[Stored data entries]
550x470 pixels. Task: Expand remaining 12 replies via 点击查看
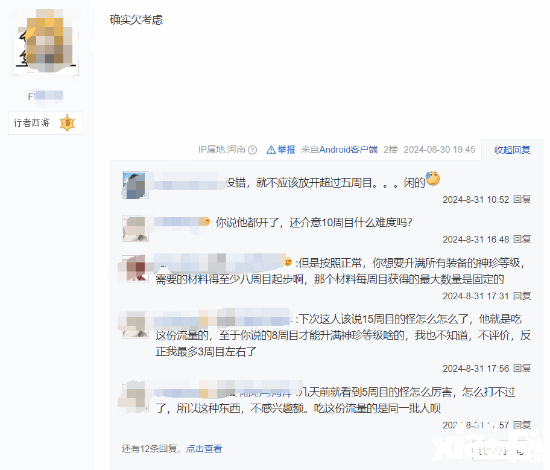[x=204, y=449]
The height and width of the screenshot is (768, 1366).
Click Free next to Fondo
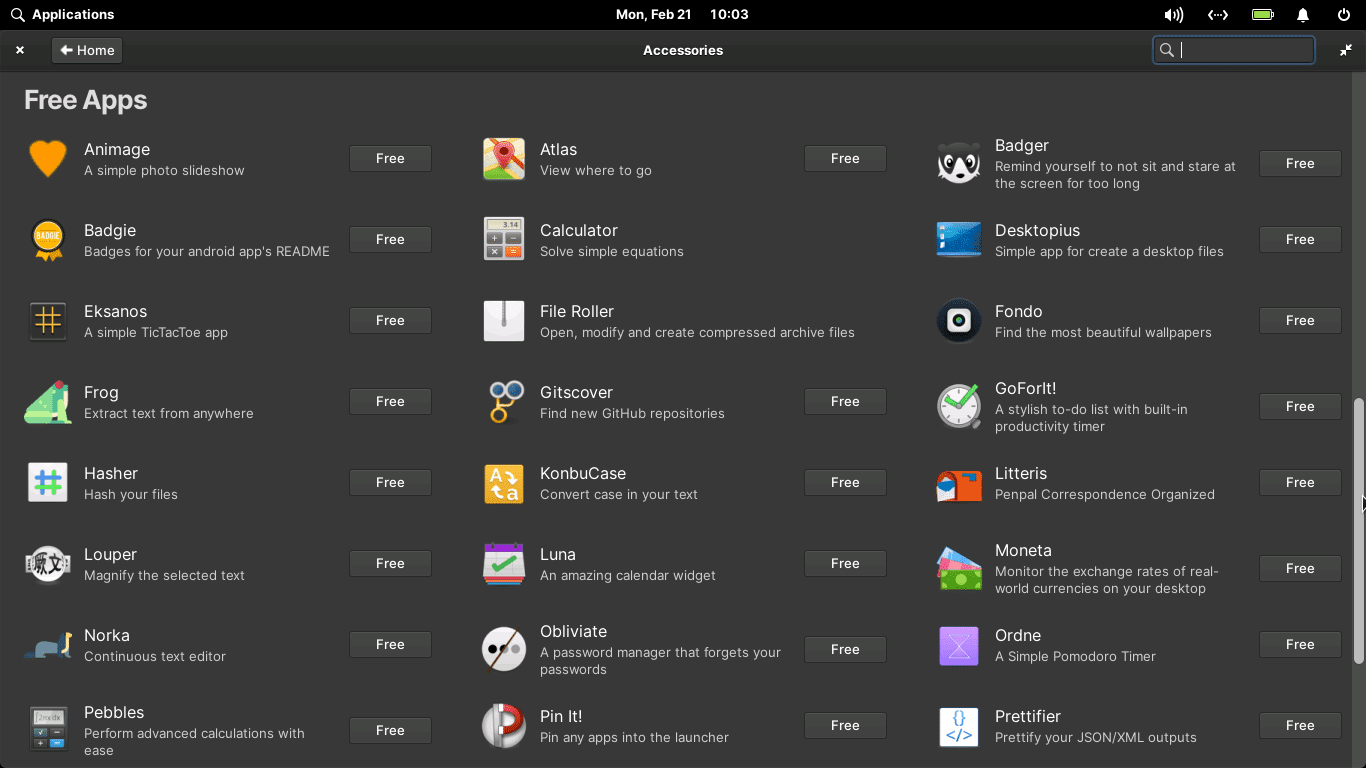(x=1299, y=320)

• **PROBLEM**
When you copy the entries above, keep every word exactly and omit the images.

• **TASK OUTPUT**
550x470 pixels. Task: Expand remaining 12 replies via 点击查看
[x=204, y=449]
The height and width of the screenshot is (768, 1366).
Click Free next to Fondo
(x=1299, y=320)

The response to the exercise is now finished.